Wherever the string "logo" occurs in a line of these records, report that line.
====
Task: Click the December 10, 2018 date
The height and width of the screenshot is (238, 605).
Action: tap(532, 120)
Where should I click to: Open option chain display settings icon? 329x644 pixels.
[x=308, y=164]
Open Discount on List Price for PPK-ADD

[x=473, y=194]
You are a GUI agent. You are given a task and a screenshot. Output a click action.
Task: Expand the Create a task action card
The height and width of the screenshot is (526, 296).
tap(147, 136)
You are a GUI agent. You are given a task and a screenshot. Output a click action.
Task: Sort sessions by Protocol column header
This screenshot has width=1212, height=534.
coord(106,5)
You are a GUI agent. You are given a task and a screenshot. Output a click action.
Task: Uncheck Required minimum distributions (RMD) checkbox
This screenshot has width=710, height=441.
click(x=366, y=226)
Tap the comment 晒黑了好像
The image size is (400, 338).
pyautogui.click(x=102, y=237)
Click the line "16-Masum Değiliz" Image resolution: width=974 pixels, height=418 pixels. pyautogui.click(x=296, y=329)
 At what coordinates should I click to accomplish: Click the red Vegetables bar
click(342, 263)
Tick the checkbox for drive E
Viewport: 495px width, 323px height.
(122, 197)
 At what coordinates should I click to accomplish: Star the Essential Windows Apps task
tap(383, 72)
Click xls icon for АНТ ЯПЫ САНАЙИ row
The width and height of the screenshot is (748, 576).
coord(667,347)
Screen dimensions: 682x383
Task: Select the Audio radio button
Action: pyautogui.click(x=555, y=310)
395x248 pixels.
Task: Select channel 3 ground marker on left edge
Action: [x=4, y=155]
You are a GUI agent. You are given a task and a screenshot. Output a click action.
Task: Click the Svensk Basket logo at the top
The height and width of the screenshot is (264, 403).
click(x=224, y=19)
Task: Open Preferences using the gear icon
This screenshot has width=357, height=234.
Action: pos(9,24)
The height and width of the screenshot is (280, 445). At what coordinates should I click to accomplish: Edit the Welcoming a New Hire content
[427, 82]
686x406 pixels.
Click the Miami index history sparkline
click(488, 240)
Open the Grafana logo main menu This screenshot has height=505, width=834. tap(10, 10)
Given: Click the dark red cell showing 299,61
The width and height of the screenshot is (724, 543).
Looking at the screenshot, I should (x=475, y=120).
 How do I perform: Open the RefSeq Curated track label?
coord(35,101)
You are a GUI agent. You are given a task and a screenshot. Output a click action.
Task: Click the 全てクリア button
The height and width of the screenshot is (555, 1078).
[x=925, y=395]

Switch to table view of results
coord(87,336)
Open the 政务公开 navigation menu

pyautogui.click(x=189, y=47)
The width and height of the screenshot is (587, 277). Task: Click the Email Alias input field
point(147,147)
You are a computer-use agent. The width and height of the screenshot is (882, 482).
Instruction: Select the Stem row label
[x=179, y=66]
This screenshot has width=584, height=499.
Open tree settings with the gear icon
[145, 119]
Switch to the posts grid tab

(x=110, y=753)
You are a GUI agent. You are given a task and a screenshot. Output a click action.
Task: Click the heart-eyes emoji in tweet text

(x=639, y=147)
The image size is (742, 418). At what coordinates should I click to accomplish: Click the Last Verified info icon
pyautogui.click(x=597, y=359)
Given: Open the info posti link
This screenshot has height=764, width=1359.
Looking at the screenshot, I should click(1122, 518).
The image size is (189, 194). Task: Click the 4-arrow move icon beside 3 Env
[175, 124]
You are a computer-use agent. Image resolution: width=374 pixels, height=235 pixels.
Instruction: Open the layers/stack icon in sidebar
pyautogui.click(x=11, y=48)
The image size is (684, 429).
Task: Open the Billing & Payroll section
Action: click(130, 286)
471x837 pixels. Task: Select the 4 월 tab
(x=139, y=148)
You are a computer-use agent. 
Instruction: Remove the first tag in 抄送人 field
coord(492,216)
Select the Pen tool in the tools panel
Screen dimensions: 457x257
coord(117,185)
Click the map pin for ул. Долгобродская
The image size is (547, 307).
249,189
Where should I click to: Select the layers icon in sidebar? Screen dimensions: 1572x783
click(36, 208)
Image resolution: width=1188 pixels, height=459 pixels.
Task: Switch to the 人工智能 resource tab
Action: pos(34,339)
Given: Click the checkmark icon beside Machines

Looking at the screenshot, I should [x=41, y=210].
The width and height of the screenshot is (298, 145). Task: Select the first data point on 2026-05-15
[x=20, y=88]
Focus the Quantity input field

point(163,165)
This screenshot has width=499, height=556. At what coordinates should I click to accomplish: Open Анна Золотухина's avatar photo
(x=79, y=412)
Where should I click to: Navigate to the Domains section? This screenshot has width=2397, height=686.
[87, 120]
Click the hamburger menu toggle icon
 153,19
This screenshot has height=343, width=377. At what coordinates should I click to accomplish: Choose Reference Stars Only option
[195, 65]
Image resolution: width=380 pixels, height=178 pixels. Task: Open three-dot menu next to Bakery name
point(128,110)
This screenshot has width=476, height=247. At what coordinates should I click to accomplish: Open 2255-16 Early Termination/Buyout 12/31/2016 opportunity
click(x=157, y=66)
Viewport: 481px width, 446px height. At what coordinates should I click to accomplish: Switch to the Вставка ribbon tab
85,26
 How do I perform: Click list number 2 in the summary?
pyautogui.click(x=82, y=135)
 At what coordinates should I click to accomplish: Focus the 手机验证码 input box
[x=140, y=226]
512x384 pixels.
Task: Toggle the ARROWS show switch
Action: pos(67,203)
====
§ **SOLUTION TO THIS PROBLEM**
Task: Click the Svensk Basket logo at the top
Open the Grafana logo main menu This screenshot has height=505, width=834. tap(10, 10)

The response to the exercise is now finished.